Retail in Italia: chiusi 103mila negozi, ma le superfici commerciali crescono del 7,4%
Il dato, elaborato nell’ultimo focus di Confesercenti sulle superfici di vendita, fotografa un balzo della dimensione media del punto vendita del +23,8%, passata da 117 a 144,5 metri quadrati, certificando la crisi irreversibile del modello “bottega” e la tenuta delle strutture più capitalizzate. La selezione darwiniana colpisce duramente la fascia bassa: l’emorragia riguarda i micro-esercizi fino a 50 mq (–72mila unità per 2,48 milioni di mq persi) e i piccoli negozi tra 51 e 150 mq (–42.700 attività), incapaci di reggere l’urto della deregulation post-2012 e la competizione sui margini.
A vincere la “guerra dei formati” è la taglia media: crescono le superfici tra i 151 e i 250 mq (+1.000 punti vendita), ma il vero boom si registra nel segmento 401–1.500 mq, che segna quasi 9mila aperture in più e 8 milioni di metri quadrati aggiuntivi, mentre persino le maxi-superfici oltre i 5.000 mq mostrano un assestamento, aumentando di numero ma riducendo la metratura media.
Il quadro territoriale è disomogeneo e riflette le diverse velocità del Paese: Emilia-Romagna e Abruzzo vedono esplodere le superfici (+14,6% e +13,2%) nonostante il crollo delle insegne, mentre il Sud (Puglia, Basilicata) e le Isole arretrano su entrambi i fronti, accelerando la desertificazione commerciale che già oggi lascia oltre 1.100 comuni privi di negozi alimentari specializzati.

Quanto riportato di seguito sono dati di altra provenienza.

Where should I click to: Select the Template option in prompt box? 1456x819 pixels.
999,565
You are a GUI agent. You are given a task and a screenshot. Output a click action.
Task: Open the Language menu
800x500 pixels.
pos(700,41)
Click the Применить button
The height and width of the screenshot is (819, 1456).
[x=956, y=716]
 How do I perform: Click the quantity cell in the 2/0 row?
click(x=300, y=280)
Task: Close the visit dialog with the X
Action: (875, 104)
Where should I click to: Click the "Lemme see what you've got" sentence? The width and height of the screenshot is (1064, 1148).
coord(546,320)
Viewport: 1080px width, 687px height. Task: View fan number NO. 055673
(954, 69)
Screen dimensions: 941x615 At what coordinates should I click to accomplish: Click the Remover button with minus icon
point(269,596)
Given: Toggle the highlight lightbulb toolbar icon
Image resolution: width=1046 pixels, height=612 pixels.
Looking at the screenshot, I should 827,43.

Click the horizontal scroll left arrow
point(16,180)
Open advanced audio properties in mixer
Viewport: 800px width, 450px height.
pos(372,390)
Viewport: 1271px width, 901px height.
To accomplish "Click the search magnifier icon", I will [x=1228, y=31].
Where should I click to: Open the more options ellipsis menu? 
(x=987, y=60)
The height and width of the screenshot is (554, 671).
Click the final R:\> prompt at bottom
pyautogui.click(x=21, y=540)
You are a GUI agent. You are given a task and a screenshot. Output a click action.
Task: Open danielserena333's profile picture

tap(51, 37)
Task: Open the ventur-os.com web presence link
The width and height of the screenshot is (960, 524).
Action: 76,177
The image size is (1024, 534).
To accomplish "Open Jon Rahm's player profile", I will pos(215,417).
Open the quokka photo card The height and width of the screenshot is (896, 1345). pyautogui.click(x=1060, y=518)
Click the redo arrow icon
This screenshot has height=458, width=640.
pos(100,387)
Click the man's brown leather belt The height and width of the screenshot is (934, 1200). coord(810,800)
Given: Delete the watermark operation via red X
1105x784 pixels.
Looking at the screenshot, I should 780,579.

La partita si gioca sui volumi d’affari: i quasi 6 milioni di metri quadri persi dalle piccole superfici valgono, secondo le stime, una migrazione di consumi pari a 10 miliardi di euro, risorse drenate dai grandi canali fisici e soprattutto dall’e-commerce, la cui quota di mercato è volata dall’1,9% al 13,7%. "Perdono destra e sinistra, vince il centro", sintetizza con una metafora politica il presidente di Confesercenti Nico Gronchi, sottolineando come la scomparsa dei piccoli formati non sia solo un fatto economico ma sociale, che richiede urgenti politiche di rigenerazione urbana per evitare che la trasformazione del retail si traduca in un impoverimento dei servizi di prossimità e nella morte dei quartieri.